Data to process.
┏━━

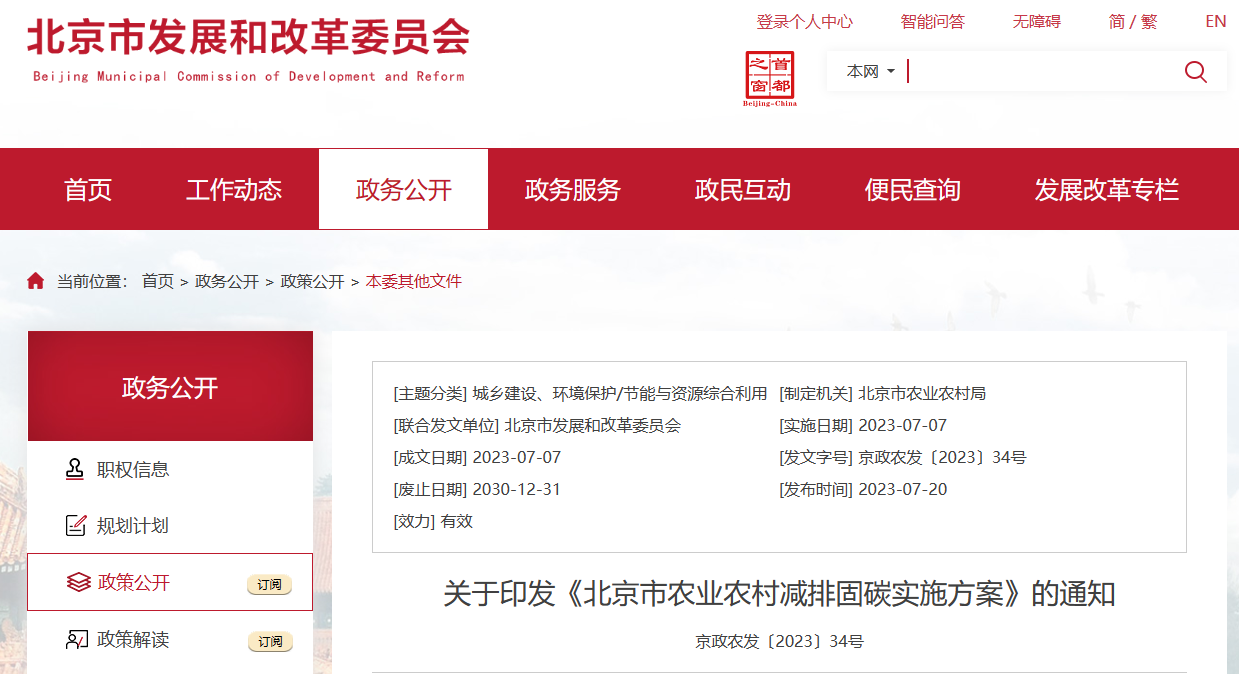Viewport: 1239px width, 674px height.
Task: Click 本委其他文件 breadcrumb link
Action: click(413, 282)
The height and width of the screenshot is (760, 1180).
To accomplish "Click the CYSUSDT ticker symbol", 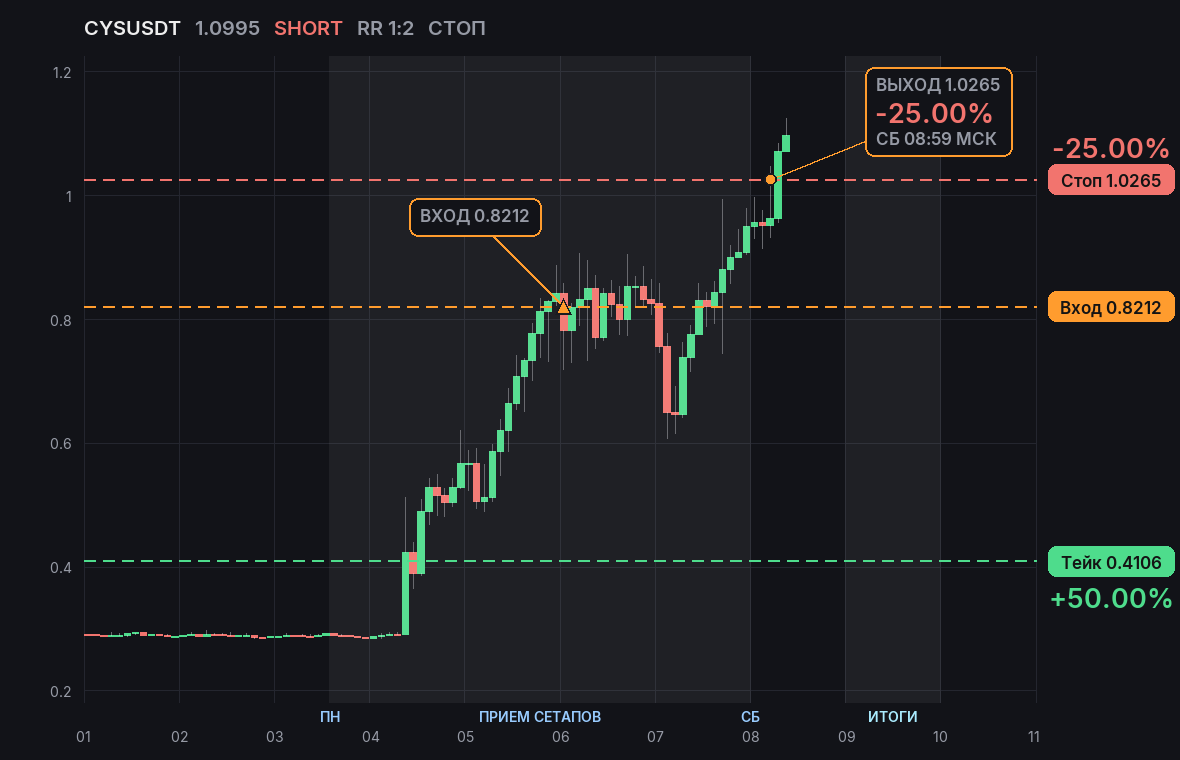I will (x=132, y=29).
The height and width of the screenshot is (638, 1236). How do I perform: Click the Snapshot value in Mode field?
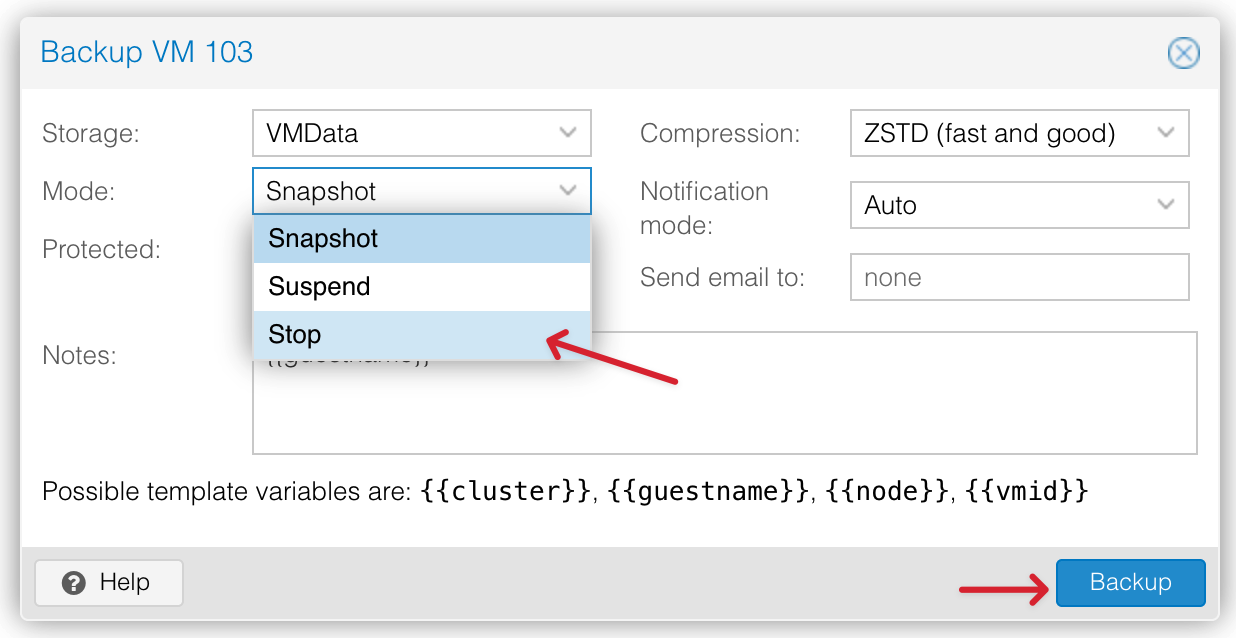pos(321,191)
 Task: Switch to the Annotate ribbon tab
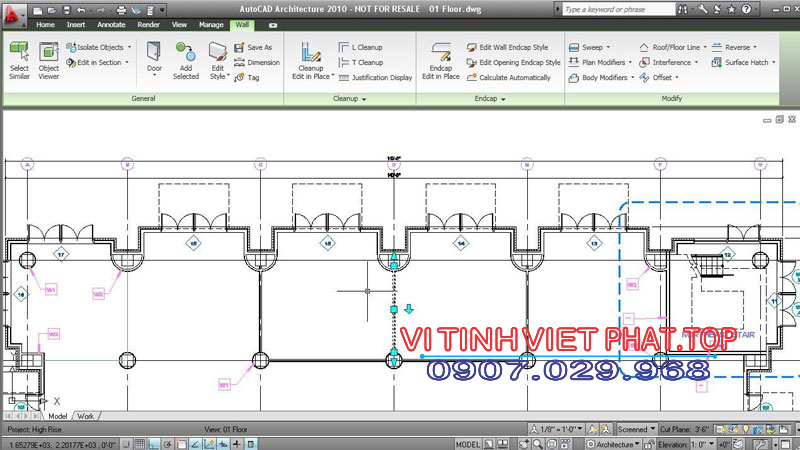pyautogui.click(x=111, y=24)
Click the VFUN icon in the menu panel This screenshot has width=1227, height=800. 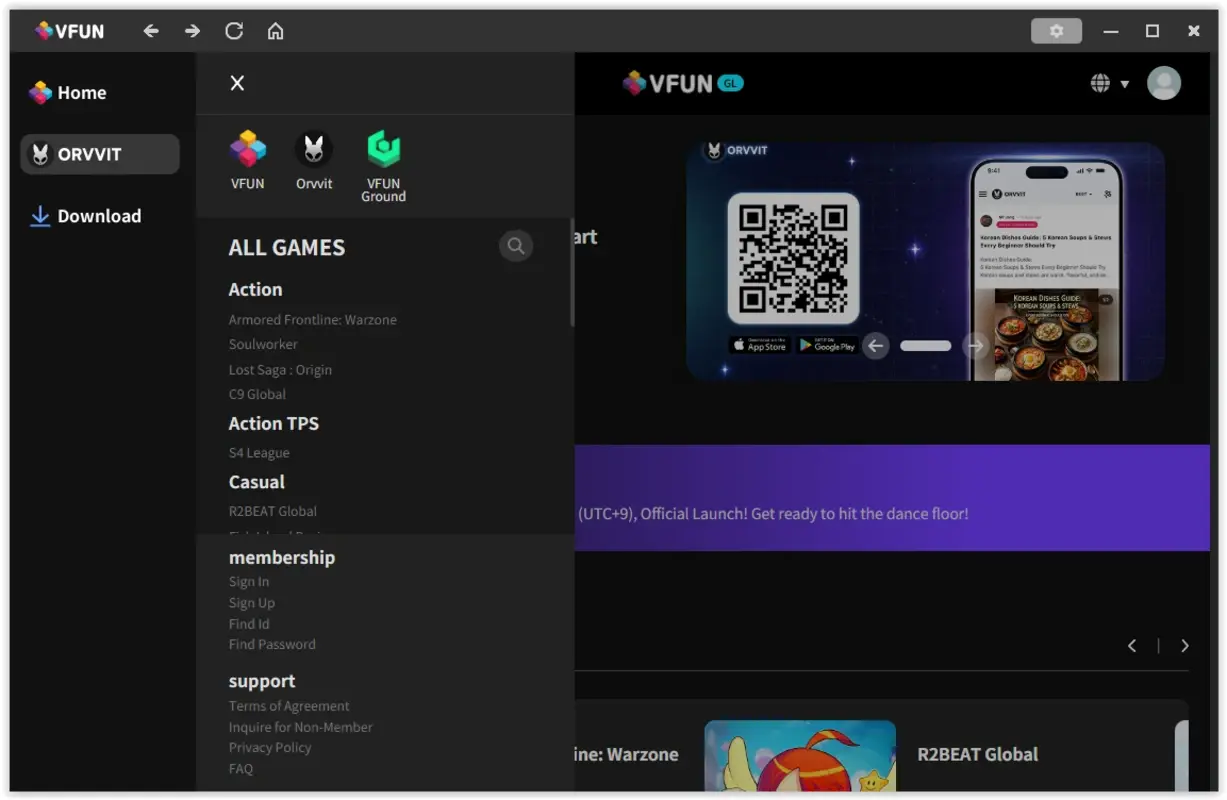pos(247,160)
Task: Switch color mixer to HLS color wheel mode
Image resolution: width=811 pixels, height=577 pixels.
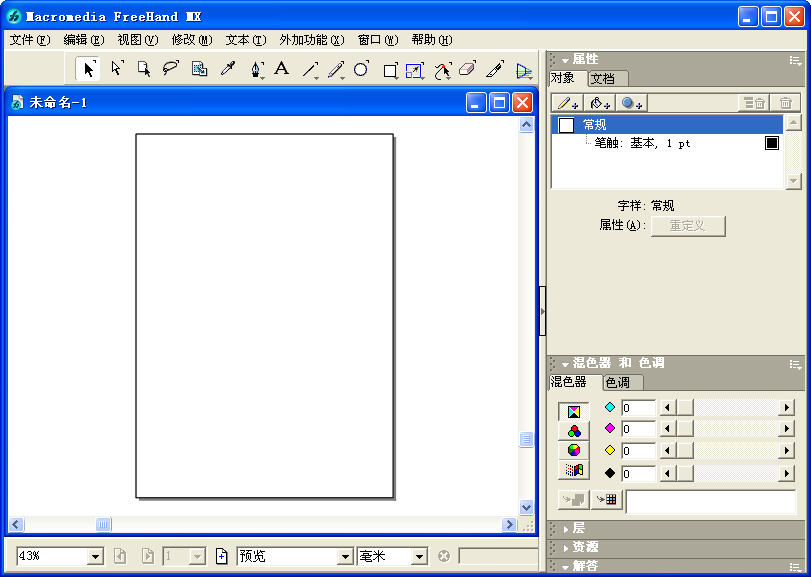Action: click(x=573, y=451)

┗━━

No picture is to be included when the lines from the one containing "Task: Switch color" through the end of the material above are output exactly; nothing else is written.

Task: Switch color mixer to HLS color wheel mode
Image resolution: width=811 pixels, height=577 pixels.
Action: click(x=573, y=451)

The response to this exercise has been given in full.